>>>>>

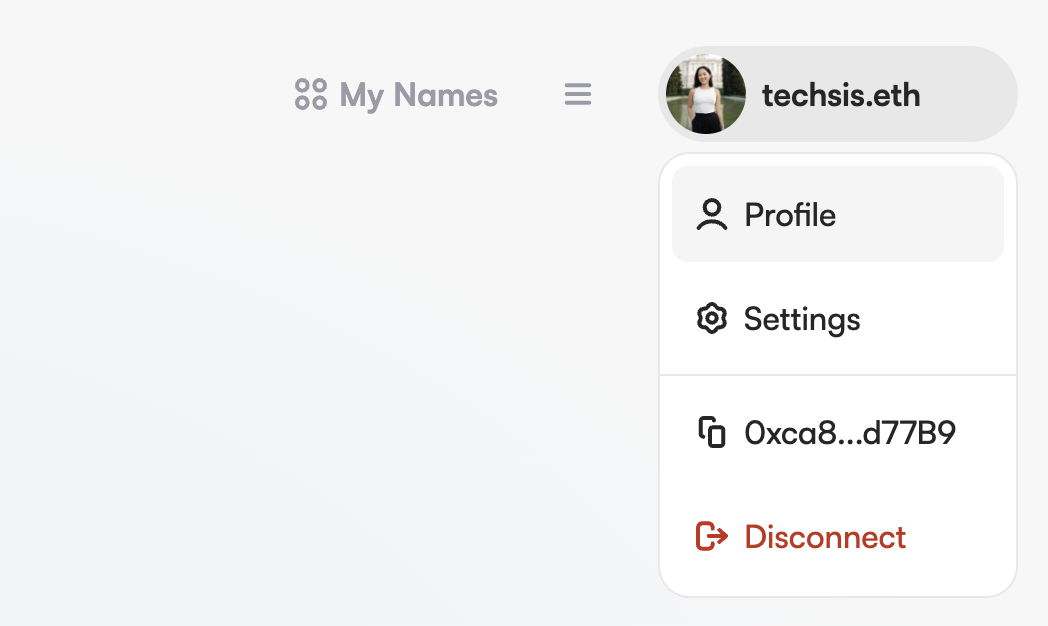Screen dimensions: 1048x626
Task: Copy the 0xca8...d77B9 address text
Action: (x=850, y=433)
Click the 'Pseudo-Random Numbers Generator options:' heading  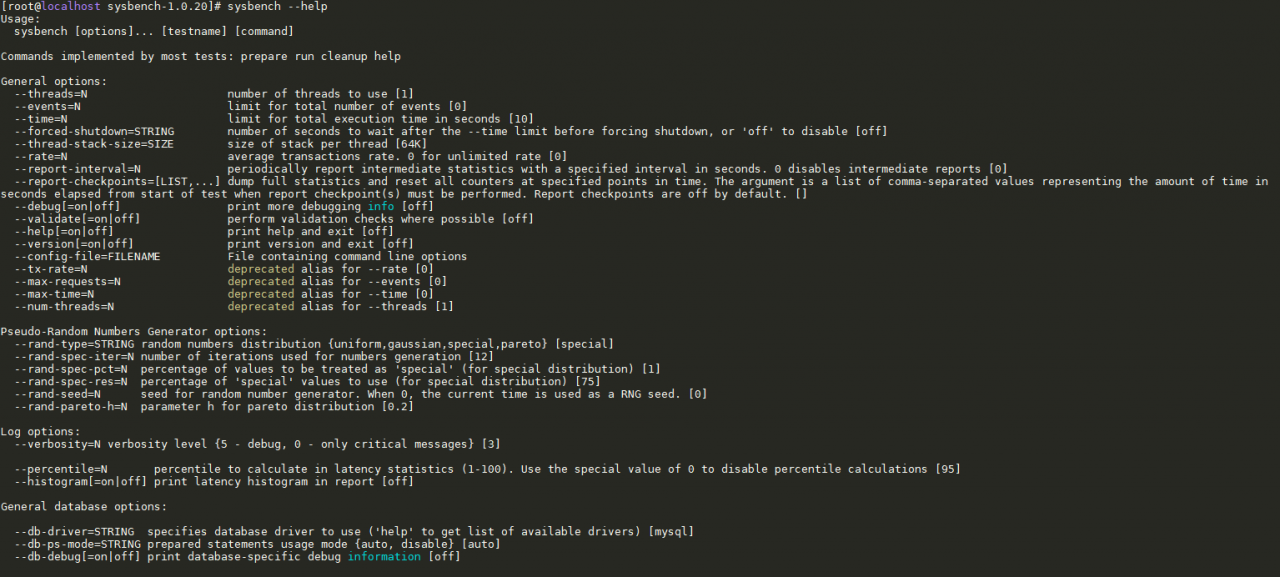click(134, 332)
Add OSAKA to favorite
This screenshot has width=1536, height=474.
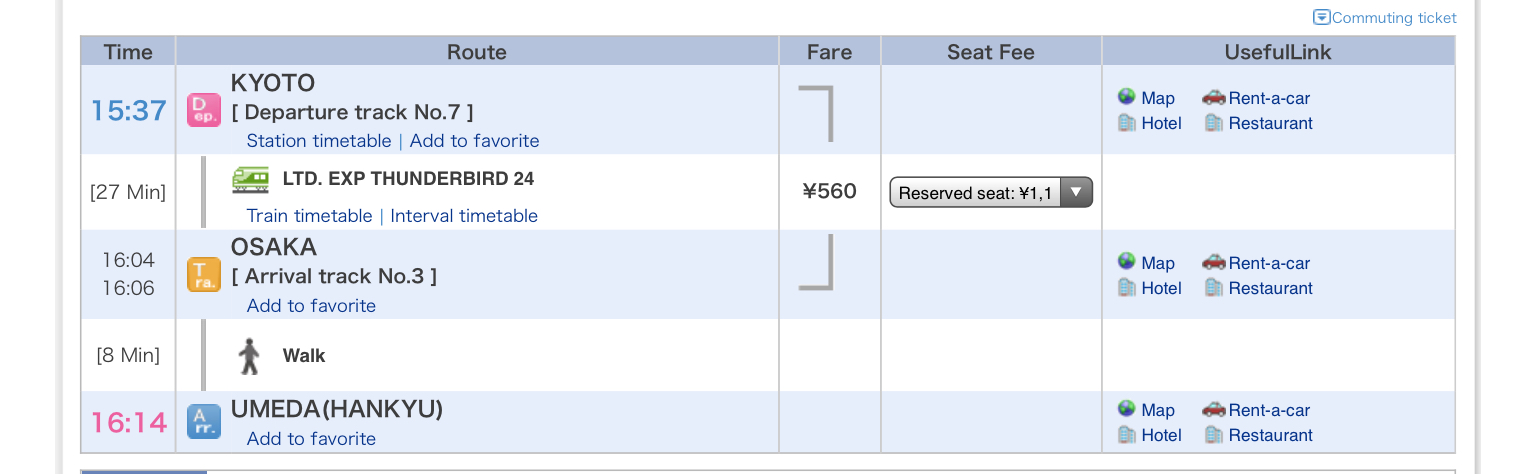311,306
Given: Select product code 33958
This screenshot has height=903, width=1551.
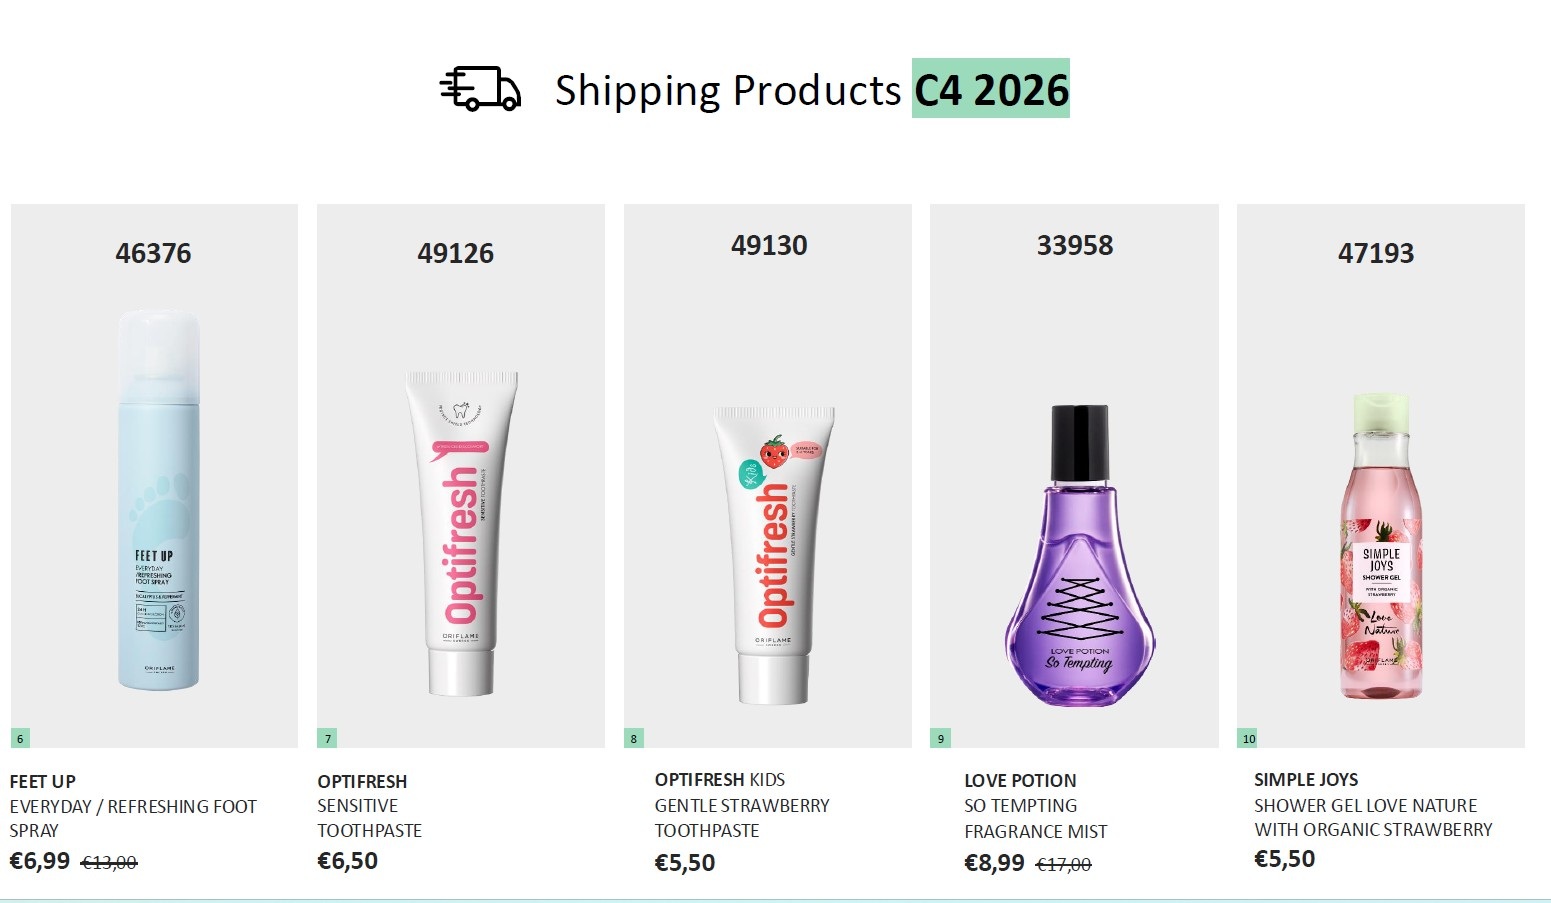Looking at the screenshot, I should pyautogui.click(x=1075, y=245).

<<<<<

Lay out everything from the line containing "Add OSAKA to favorite" down to the end of the entries as a Markdown table with the columns Row and Line, numbering each line and skipping blank ones. Leave the pictures out.

### Written solution
| Row | Line |
|---|---|
| 1 | Add OSAKA to favorite |
| 2 | This screenshot has width=1536, height=474. |
| 3 | 311,306 |
| 4 | Given: Select product code 33958 |
| 5 | This screenshot has height=903, width=1551. |
| 6 | Looking at the screenshot, I should pyautogui.click(x=1075, y=245). |